Anche se non può revocarsi in dubbio la sapiente osservazione secondo cui «ben poco resti dell’ac­cordo, inteso in senso classico» [37], l’ampliamento dell’orizzonte ermeneutico non deve indurre ad abdicare ai concetti dogmatici [38]. Dopo aver adottato il metodo giuridico appena evocato, l’interprete è chiamato a saggiare se la semplificazione del procedimento di formazione cui soggiace il contratto del consumatore riscontri nella legge «un riequilibrio in tutele specifiche» [39], che possano assicurare alla dichiarazione di essere conforme a un ideale regolatorio [40]. In quest’ottica e con riferimento al caso in cui il consenso del consumatore sia stato in concreto inciso dalla pratica commerciale scorretta, appare ipotizzabile la previsione di una pluralità e flessibilità dei rimedi, tra l’altro rese necessarie dalla circostanza per cui la disciplina delle pratiche commerciali sleali accomuna categorie e concetti tra loro assai eterogenei [41]. Ciò posto, il rigore della riflessione impone di definire a quale condotta vietata al professionista si intende riferire il ragionamento che in questa sede si sta conducendo: una costruzione razionale complessiva del quadro dei rimedi non può esimersi dal differenziare le soluzioni a seconda della condotta vietata cui si intende reagire.
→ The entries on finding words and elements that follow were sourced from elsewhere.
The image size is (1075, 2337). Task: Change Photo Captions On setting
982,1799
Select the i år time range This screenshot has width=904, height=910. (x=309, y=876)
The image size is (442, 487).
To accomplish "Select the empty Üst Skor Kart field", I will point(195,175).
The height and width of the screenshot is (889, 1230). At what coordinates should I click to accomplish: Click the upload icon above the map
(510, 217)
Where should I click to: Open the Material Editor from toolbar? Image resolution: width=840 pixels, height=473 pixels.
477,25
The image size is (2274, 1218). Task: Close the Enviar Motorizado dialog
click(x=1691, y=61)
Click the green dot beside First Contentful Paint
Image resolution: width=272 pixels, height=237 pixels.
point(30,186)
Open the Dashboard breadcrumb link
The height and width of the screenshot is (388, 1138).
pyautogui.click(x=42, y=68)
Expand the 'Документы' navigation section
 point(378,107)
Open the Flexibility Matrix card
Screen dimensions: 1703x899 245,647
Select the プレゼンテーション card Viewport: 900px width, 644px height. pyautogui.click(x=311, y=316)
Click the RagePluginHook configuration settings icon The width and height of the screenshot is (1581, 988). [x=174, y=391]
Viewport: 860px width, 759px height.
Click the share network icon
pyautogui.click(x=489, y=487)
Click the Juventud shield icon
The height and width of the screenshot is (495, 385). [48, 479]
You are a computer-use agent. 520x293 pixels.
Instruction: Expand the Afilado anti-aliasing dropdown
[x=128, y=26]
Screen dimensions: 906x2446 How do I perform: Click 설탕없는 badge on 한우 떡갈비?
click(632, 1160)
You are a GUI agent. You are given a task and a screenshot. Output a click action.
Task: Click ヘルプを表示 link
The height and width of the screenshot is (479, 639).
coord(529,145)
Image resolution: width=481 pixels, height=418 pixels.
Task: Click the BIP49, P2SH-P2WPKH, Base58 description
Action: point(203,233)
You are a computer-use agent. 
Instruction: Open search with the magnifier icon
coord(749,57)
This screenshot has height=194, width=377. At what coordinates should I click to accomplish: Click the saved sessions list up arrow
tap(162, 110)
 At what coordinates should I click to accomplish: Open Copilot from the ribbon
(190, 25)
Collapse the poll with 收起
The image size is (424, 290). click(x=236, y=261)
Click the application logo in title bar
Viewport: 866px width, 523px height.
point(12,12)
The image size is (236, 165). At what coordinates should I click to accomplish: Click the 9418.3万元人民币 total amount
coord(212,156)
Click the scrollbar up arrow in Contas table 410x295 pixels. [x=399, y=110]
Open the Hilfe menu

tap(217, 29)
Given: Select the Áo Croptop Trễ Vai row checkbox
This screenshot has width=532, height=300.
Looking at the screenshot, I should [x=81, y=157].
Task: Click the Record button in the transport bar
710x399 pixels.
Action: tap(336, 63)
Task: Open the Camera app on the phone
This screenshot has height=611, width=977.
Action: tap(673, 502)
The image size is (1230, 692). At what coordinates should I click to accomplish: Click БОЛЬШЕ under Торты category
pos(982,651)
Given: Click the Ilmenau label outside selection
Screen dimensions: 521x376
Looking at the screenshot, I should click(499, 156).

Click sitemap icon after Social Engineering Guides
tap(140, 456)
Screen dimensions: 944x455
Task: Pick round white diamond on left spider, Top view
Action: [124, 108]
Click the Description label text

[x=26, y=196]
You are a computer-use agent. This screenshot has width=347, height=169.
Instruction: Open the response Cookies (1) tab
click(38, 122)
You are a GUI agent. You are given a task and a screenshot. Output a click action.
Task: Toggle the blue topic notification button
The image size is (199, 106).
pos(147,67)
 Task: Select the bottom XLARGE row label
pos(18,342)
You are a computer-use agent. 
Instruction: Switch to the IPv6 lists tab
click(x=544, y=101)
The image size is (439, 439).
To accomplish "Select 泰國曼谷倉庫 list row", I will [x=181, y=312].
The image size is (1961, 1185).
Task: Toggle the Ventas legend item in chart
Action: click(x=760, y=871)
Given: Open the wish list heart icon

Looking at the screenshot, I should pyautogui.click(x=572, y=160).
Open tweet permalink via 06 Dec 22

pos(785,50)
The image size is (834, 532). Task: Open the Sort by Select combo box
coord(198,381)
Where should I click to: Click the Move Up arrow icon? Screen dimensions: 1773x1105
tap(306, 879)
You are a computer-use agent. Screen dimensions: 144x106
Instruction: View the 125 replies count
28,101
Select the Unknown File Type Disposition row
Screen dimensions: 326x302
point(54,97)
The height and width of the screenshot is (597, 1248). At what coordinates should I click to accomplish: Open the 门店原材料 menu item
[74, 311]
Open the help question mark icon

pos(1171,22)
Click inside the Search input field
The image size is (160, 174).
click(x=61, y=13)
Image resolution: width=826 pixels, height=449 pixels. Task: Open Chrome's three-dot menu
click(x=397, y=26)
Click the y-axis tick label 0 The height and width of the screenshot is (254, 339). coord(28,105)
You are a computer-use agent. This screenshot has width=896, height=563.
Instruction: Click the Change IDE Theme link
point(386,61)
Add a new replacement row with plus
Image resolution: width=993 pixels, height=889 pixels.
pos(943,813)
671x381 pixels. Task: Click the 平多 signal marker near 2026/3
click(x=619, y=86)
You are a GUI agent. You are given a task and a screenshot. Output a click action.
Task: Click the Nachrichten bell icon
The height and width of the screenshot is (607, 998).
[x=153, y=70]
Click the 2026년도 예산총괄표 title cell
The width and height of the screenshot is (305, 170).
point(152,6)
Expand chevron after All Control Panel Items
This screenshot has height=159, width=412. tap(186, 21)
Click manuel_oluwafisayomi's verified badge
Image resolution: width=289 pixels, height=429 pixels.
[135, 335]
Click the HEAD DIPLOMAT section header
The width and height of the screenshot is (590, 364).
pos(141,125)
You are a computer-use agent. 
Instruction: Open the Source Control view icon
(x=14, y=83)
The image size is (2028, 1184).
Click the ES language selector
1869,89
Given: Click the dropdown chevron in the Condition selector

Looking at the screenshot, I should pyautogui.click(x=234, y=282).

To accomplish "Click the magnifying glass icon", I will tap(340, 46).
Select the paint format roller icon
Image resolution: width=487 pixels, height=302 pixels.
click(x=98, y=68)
Esigenze di certezza applicativa inducono chi scrive a precisare che l’operatività del rimedio, su cui nel prosieguo ci si soffermerà, è limitata al caso in cui la pratica commerciale scorretta, sub specie di omissione ingannevole di informazioni, abbia condizionato la scelta economica del consumatore di concludere, a certe condizioni, un contratto a lungo termine con il professionista. Ma, nell’ambito della proposta avanzata un ulteriore grado di differenziazione delle soluzioni deriva dal contenuto informativo che, in concreto, risulta non comunicato alla controparte, dal momento che ciascuna condotta omissiva determinerà nell’economia e nel contesto del contratto individualmente concluso dal consumatore uno specifico problema [42]. Certo, la prospettiva che tende a rifuggire dalla generalizzazione potrebbe celare, e di tanto si è consapevoli, gli inconvenienti propri di qualsivoglia approccio, per così dire, «situazionale», che tenti di ricostruire, in via [continua ..]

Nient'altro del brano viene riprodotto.